*INSTRUCTIONS FOR THE TASK*: Return exactly the lines below, starting with the one that has "CONTACT (397, 16)" and going on through the one that has "Happy Birthday Rachelle! (1088, 1256)".

*Saved data entries*:
____

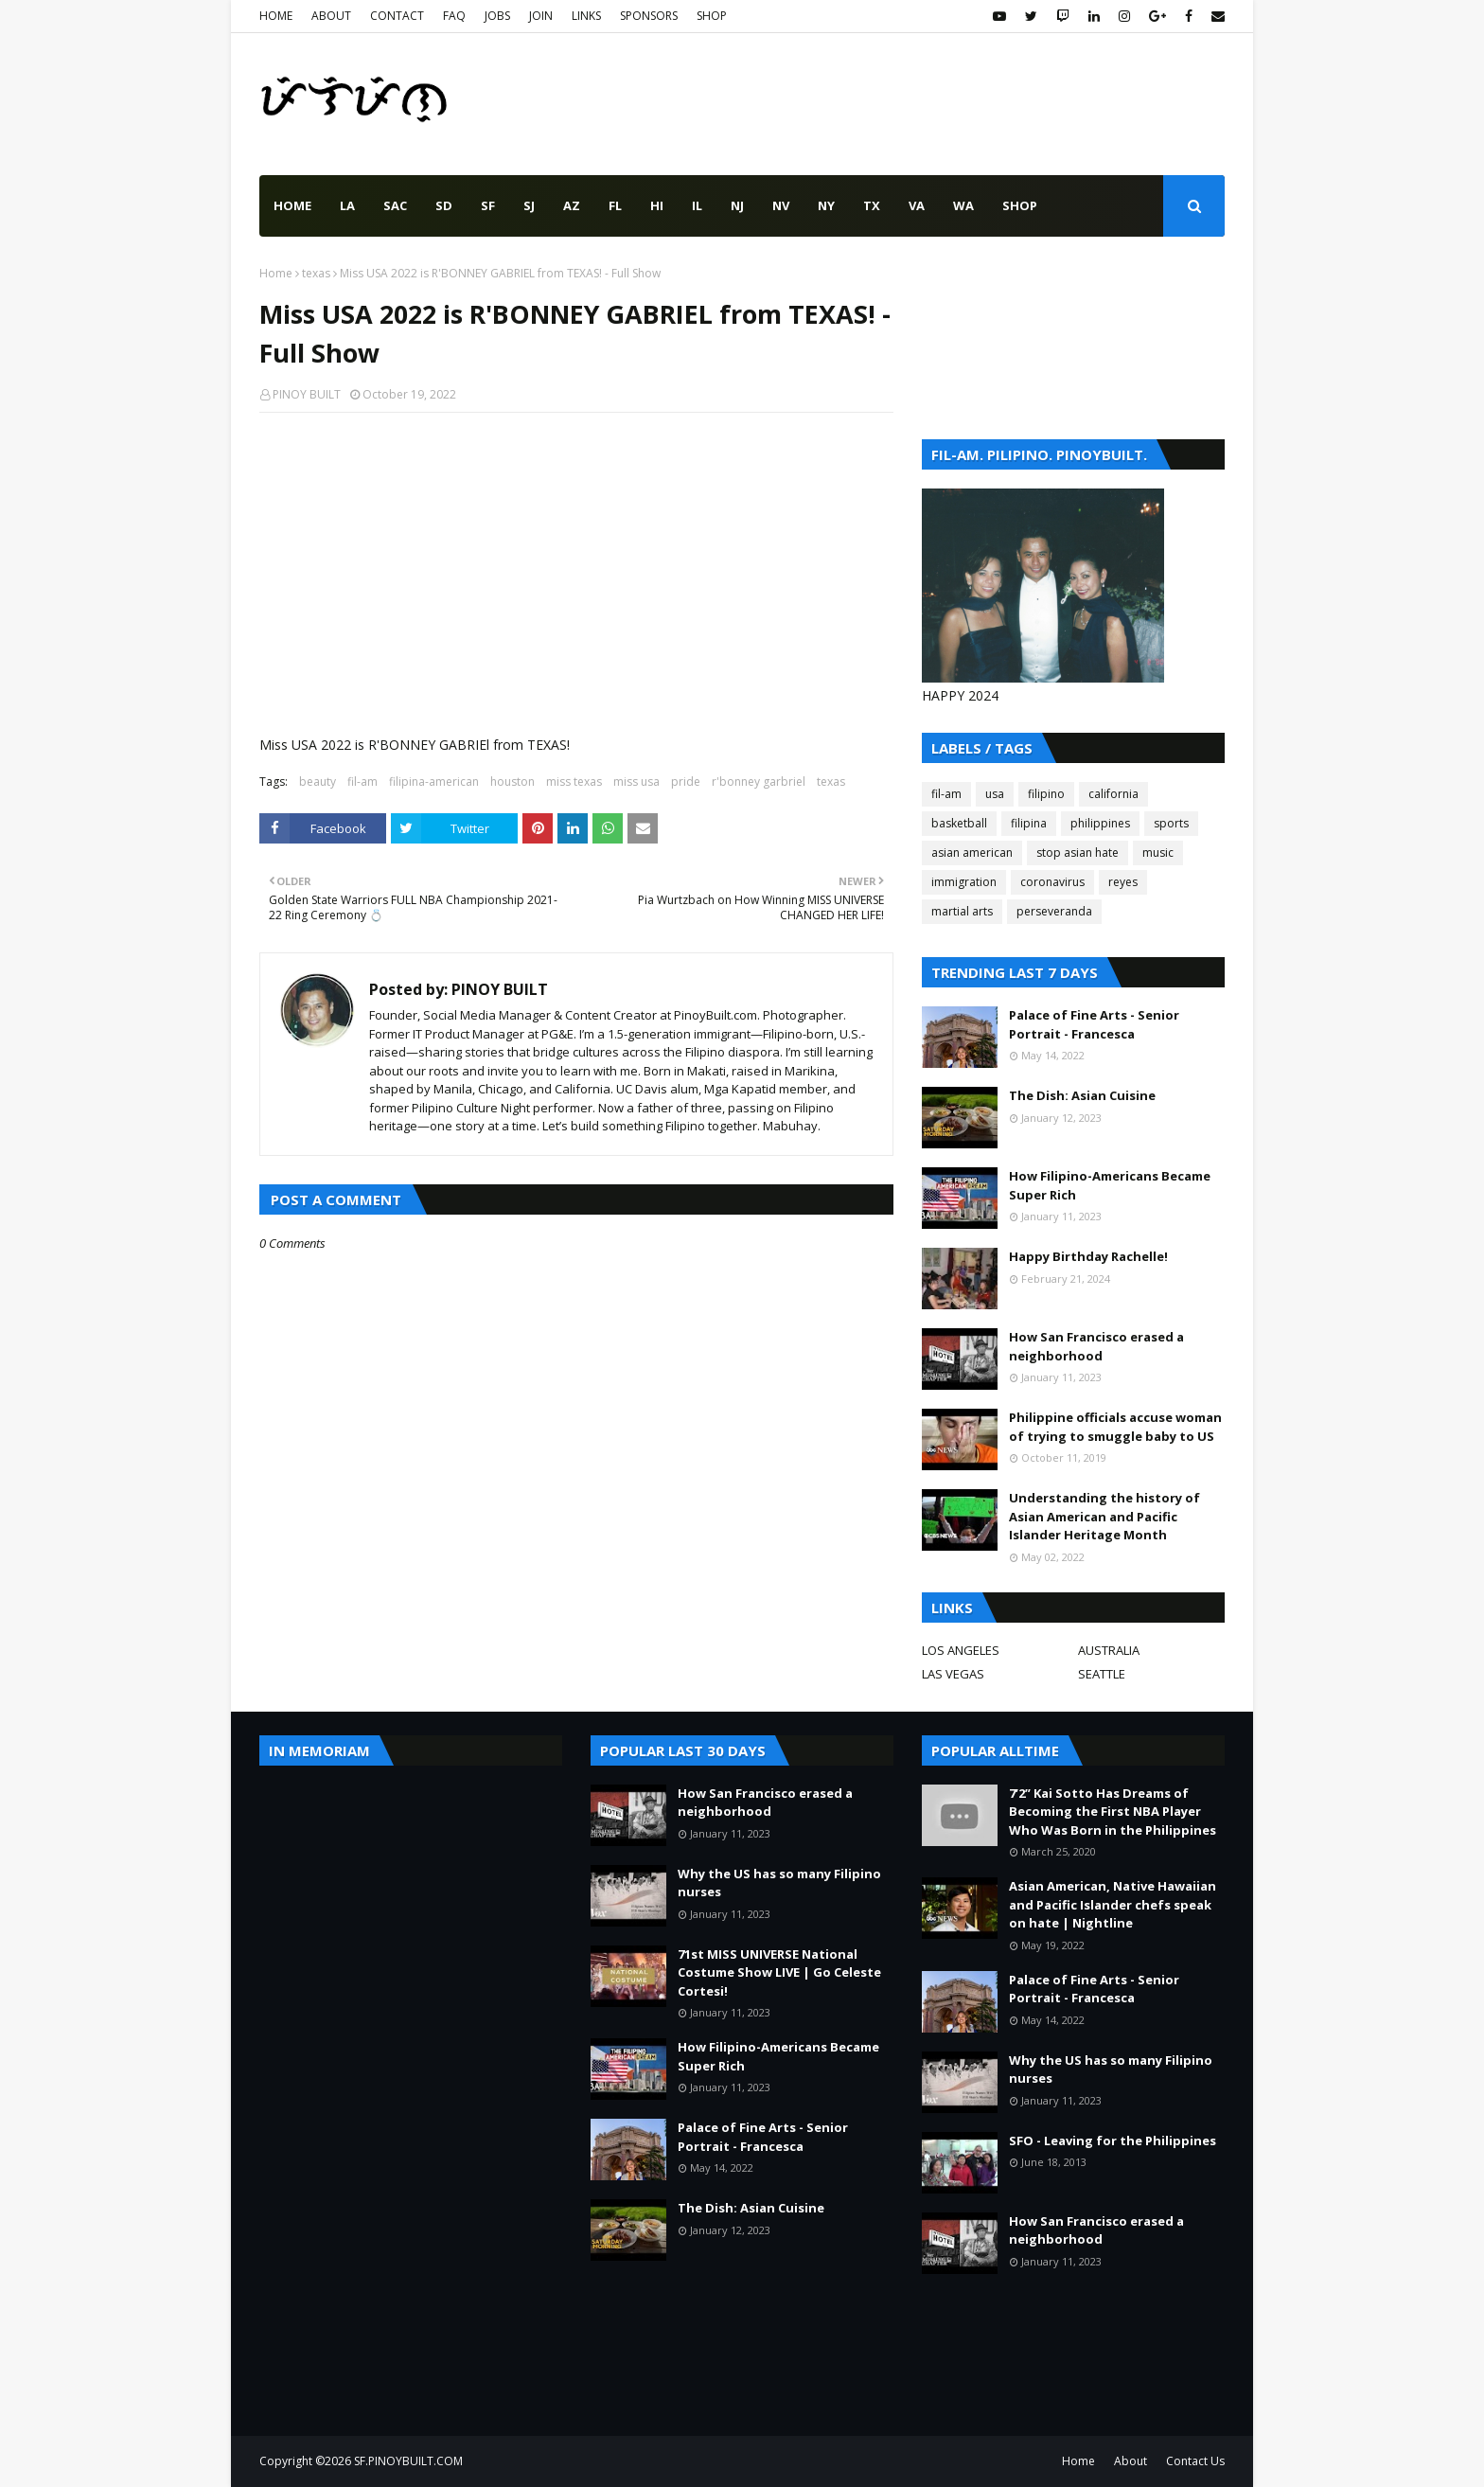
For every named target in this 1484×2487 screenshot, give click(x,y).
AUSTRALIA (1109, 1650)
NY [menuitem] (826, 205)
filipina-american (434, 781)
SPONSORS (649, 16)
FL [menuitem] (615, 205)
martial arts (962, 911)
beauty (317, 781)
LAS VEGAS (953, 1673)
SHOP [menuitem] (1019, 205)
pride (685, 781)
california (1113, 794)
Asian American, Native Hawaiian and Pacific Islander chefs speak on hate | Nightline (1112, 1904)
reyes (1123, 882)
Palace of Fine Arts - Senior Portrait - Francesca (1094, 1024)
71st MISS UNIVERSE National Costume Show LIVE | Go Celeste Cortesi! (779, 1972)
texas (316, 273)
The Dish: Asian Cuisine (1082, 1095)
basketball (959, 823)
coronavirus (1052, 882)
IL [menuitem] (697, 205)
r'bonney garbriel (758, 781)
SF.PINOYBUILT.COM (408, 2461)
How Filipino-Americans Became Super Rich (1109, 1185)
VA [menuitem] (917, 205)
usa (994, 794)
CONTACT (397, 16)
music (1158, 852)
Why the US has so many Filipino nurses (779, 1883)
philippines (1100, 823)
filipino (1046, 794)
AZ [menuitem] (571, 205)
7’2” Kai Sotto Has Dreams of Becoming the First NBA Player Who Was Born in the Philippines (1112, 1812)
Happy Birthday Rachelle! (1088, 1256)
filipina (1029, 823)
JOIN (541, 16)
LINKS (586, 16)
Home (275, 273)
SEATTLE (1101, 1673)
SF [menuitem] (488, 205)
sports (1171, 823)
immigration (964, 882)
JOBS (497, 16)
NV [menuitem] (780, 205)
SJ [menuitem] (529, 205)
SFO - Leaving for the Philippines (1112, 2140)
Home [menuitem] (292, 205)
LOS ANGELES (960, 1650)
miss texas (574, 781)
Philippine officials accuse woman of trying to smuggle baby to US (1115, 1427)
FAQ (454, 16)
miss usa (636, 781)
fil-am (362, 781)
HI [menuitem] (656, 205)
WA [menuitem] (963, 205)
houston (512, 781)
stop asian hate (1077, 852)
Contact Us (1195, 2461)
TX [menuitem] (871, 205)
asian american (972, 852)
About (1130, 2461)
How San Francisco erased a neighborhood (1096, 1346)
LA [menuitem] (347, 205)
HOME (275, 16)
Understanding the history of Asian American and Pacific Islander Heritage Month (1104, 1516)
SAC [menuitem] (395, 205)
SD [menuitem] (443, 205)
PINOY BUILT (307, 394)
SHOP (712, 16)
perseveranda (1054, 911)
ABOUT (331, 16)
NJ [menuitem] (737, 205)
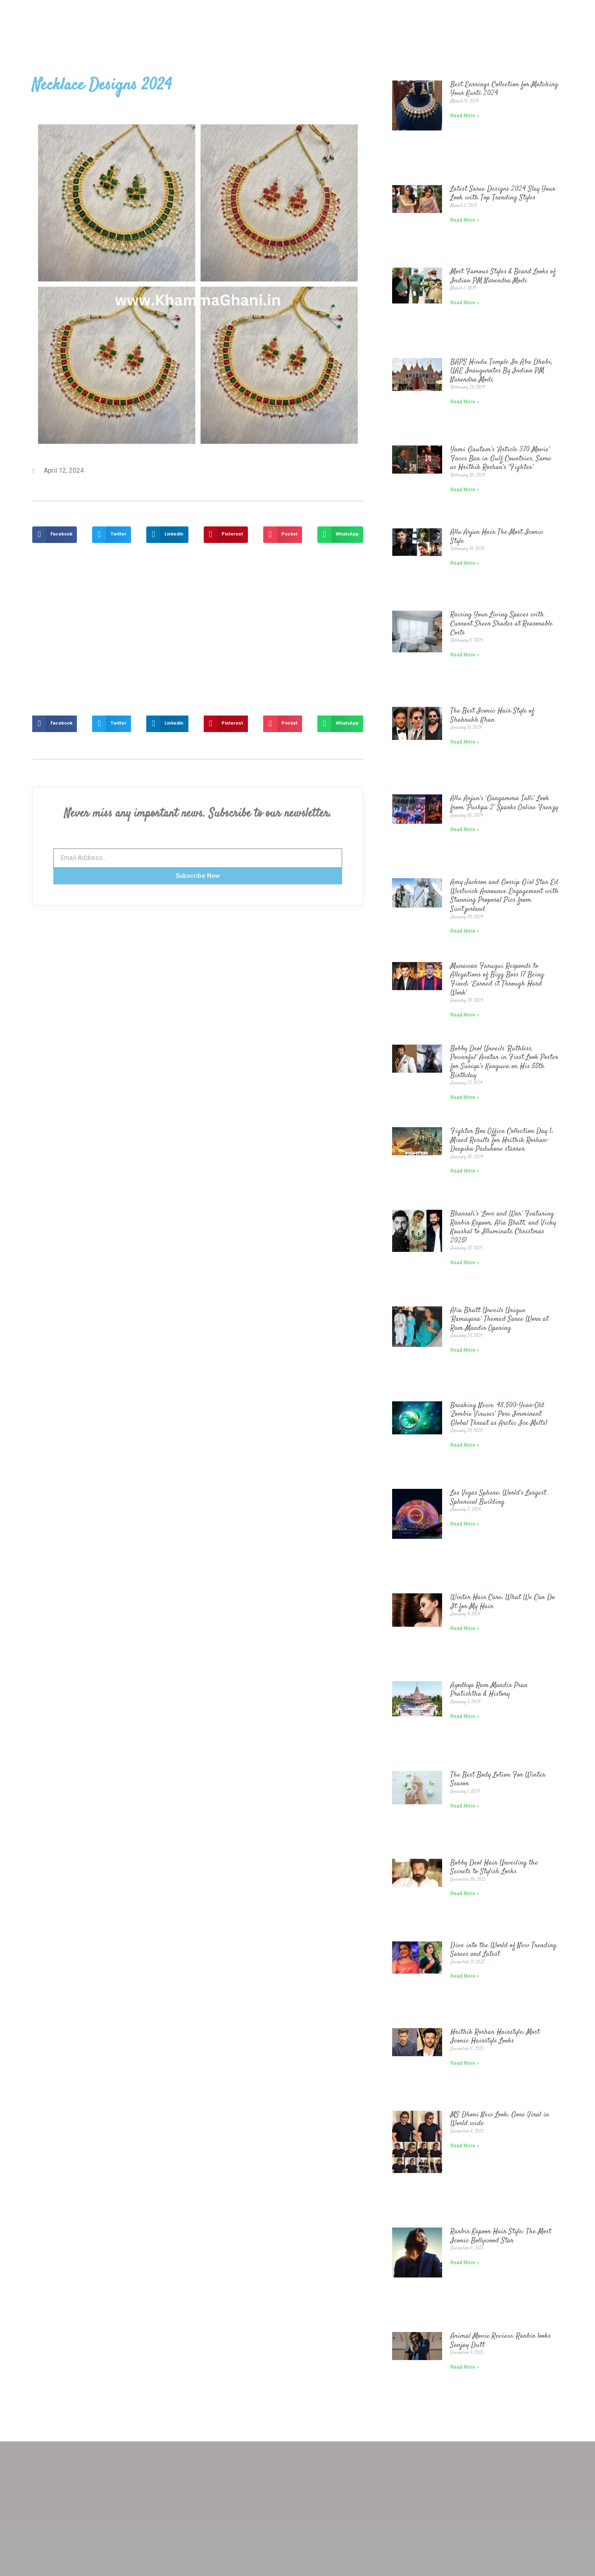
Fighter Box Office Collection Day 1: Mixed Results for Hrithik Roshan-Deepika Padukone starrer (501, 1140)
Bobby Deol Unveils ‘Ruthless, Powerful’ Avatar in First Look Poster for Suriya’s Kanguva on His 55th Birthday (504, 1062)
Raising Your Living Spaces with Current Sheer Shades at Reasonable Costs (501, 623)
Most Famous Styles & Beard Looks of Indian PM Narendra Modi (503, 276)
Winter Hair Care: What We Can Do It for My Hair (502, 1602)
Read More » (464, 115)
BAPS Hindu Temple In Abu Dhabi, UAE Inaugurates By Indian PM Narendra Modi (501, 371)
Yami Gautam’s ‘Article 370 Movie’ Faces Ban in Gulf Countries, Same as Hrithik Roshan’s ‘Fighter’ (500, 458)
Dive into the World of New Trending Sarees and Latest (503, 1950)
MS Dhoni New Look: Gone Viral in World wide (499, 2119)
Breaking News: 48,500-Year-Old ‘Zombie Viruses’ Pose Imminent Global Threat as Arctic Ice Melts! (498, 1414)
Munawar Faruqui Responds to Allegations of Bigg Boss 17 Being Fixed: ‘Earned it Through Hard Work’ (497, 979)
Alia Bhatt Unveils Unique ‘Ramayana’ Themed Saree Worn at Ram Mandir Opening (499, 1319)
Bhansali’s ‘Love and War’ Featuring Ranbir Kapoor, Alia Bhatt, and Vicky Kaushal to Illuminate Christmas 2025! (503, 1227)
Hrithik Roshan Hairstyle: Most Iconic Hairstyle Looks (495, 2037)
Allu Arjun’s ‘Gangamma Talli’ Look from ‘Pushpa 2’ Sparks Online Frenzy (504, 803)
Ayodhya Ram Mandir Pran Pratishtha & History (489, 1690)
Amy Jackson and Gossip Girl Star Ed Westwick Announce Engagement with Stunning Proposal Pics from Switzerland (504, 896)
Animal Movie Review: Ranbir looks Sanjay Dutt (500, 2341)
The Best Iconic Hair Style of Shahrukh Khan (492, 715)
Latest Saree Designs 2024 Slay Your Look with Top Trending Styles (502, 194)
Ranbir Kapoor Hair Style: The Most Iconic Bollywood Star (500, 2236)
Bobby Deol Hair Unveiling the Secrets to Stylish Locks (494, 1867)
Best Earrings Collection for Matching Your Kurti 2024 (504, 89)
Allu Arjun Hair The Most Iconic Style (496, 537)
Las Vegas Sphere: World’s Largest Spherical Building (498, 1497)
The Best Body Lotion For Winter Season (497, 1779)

____

*ANSWER TO THE PROBLEM*:
CONTACT (397, 16)
music (1158, 852)
Why the US has so many Filipino nurses (779, 1883)
philippines (1100, 823)
filipino (1046, 794)
AZ [menuitem] (571, 205)
7’2” Kai Sotto Has Dreams of Becoming the First NBA Player Who Was Born in the Philippines (1112, 1812)
Happy Birthday Rachelle! (1088, 1256)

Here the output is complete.